A produtividade não nasce da tecnologia. Nasce da utilização eficiente da tecnologia.
Capital humano e eficiência
A produtividade depende igualmente das competências disponíveis.
Portugal aumentou significativamente a escolarização da população, mas continua a enfrentar problemas de desadequação entre qualificações e necessidades das empresas.
A OCDE identifica skill mismatches e dificuldades de recrutamento como obstáculos à expansão empresarial e ao crescimento da produtividade.
É necessário, portanto, não apenas aumentar qualificações, mas aproximá-las das necessidades de uma economia em transformação.
Existe ainda uma dimensão menos visível: a eficiência alocativa.
Numa economia eficiente, capital e trabalho devem deslocar-se progressivamente para as empresas mais produtivas.
Quando empresas eficientes encontram obstáculos à expansão ou quando recursos permanecem demasiado tempo em atividades pouco produtivas, a economia perde potencial.
A OCDE identifica precisamente problemas na afetação eficiente dos recursos em Portugal e aponta barreiras regulatórias e administrativas como fatores que podem dificultar o crescimento das empresas mais produtivas.
Produtividade e salários
É aqui que a produtividade ganha uma dimensão social.
Portugal pretende aproximar os salários dos trabalhadores dos níveis praticados nas economias europeias mais desenvolvidas. Esse objetivo é legítimo.
Mas a convergência salarial sustentável depende, em grande medida, da convergência da produtividade.

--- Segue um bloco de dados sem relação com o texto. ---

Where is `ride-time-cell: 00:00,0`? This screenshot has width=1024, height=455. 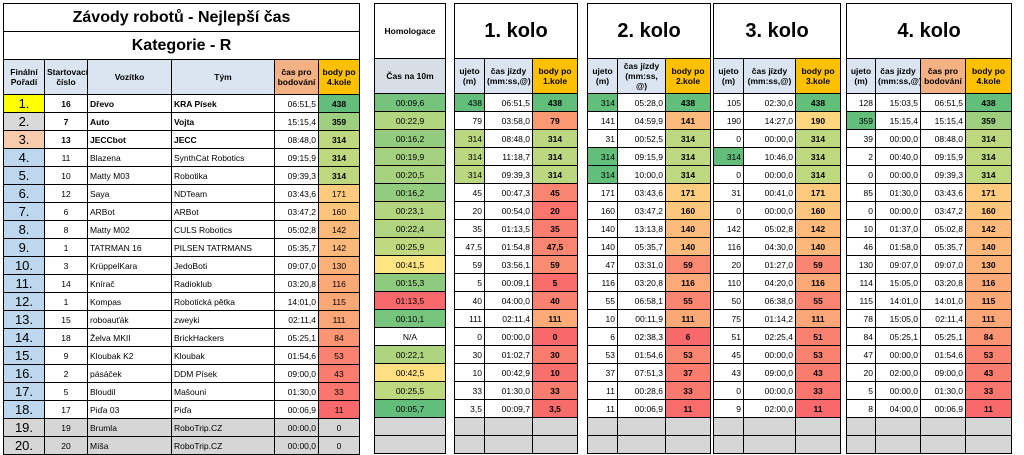 ride-time-cell: 00:00,0 is located at coordinates (898, 354).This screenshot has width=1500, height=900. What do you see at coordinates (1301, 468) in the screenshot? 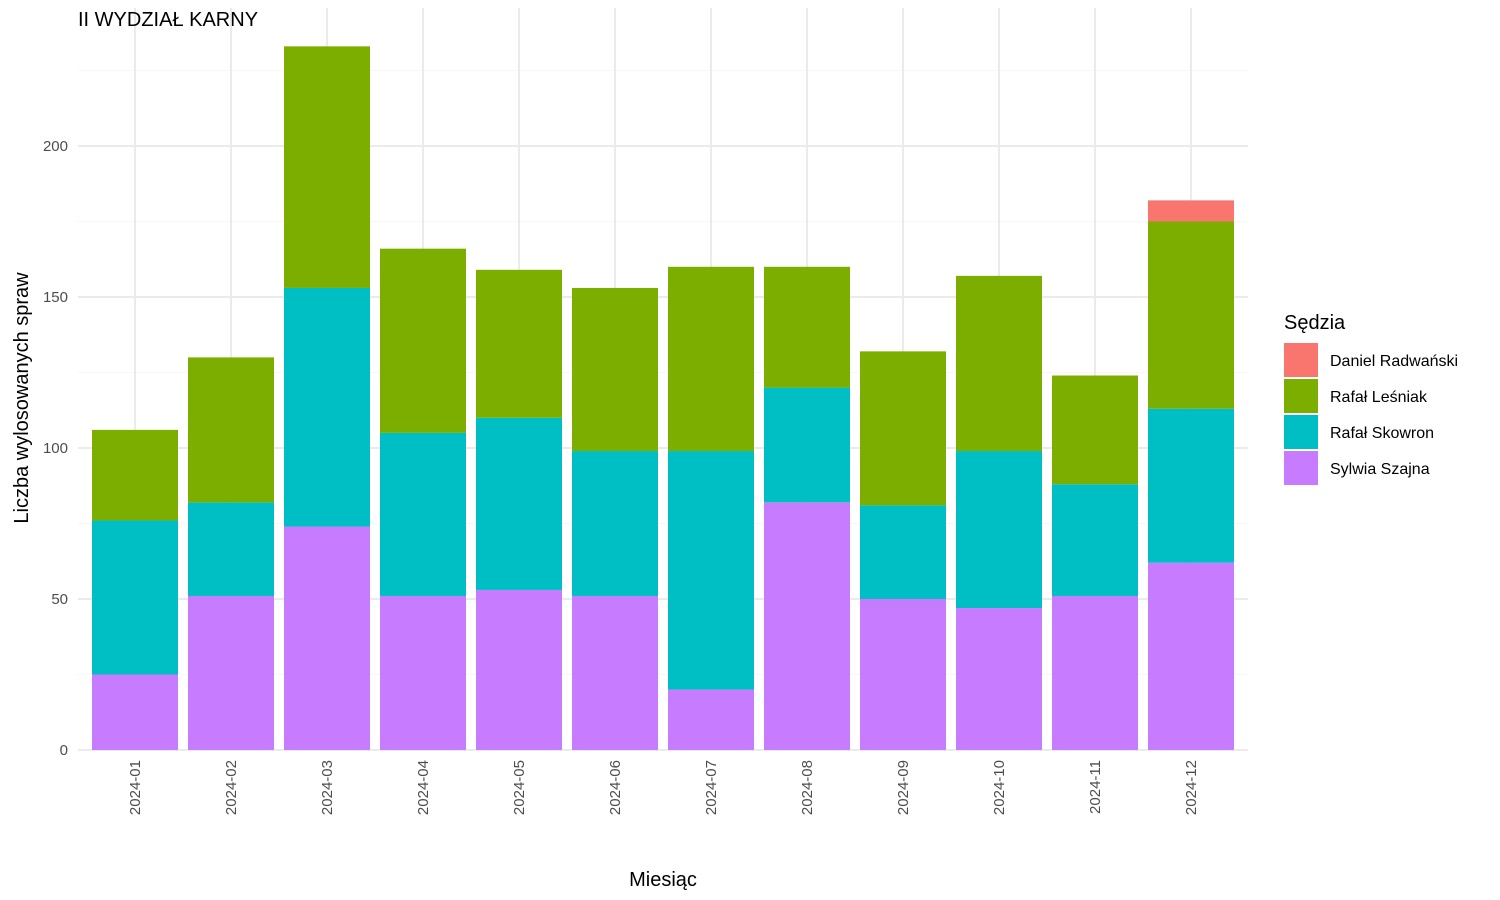
I see `legend-key-sylwia-szajna` at bounding box center [1301, 468]. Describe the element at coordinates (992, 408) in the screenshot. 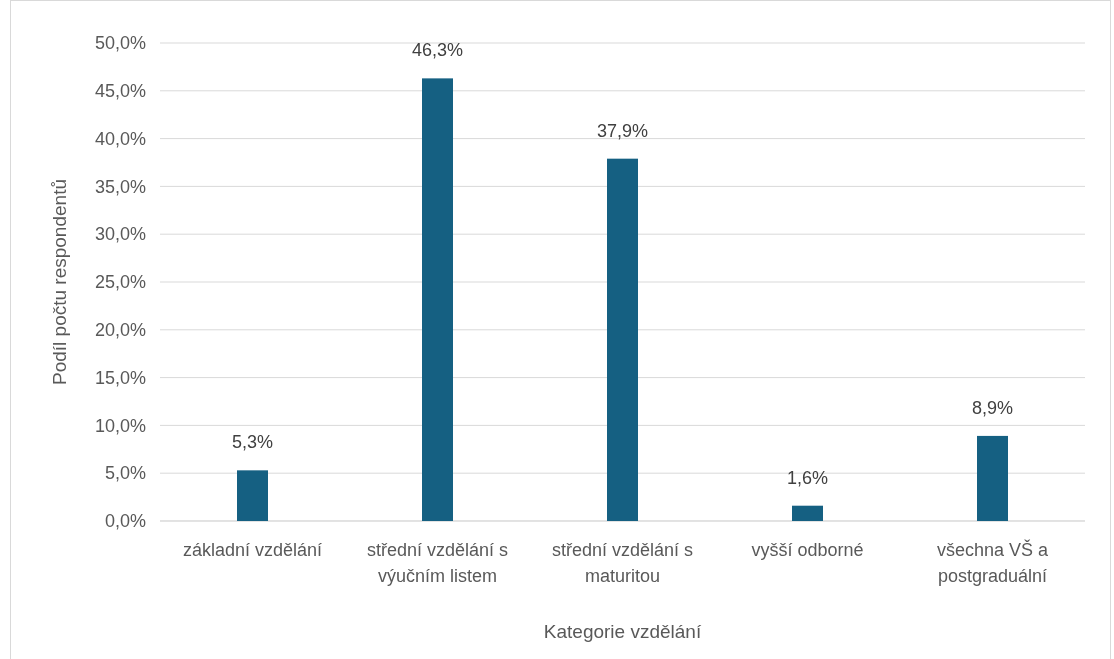

I see `data-label: 8,9%` at that location.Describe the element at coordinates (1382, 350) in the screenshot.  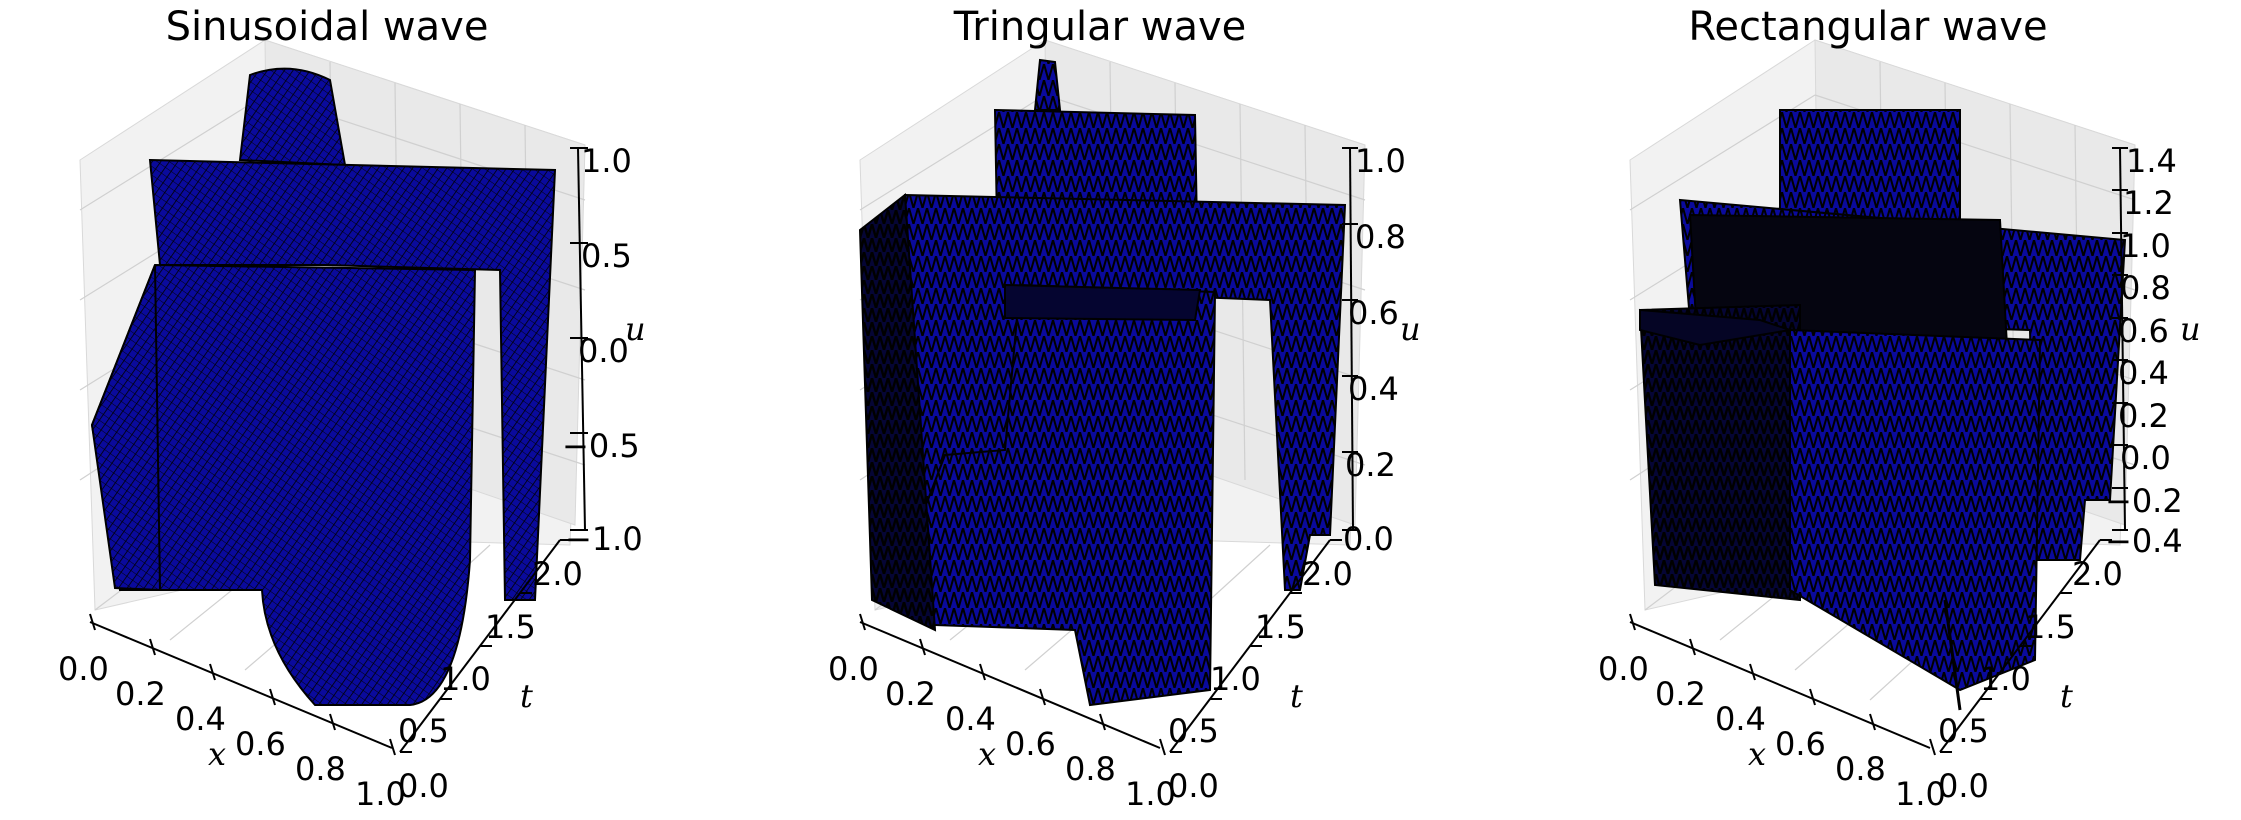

Não significa que os salários devam esperar passivamente pela produtividade. Significa que aumentos salariais sustentados no longo prazo precisam de ser acompanhados por aumentos do valor produzido por trabalhador.
A equação é simples:
se os custos do trabalho crescem persistentemente mais depressa do que a produtividade, a pressão acaba por surgir nas margens, nos preços, no investimento ou no emprego.
A verdadeira estratégia para aumentar salários passa, portanto, por produzir mais valor por trabalhador.
O verdadeiro desafio português
A produtividade não é apenas uma questão empresarial.
É uma questão de crescimento económico, salários, competitividade e sustentabilidade das próprias finanças públicas.
Com uma população ativa que tenderá a diminuir, Portugal terá cada vez menos margem para crescer através de mais trabalho.
O crescimento futuro terá de depender sobretudo de mais capital por trabalhador, melhor qualificação, inovação, tecnologia, escala empresarial e maior eficiência na utilização dos recursos.
Portugal não tem um problema de falta de vontade de trabalhar.
Tem um problema de valor criado por hora trabalhada.
Por isso, a pergunta que deveríamos fazer não é:
“Como podemos trabalhar mais?”
É outra:
“Como podemos produzir mais com cada hora que trabalhamos?”
Porque é na resposta a esta pergunta que estará uma parte decisiva da capacidade de Portugal aumentar salários, melhorar o nível de vida e garantir, no futuro, a sustentabilidade do seu Estado Social.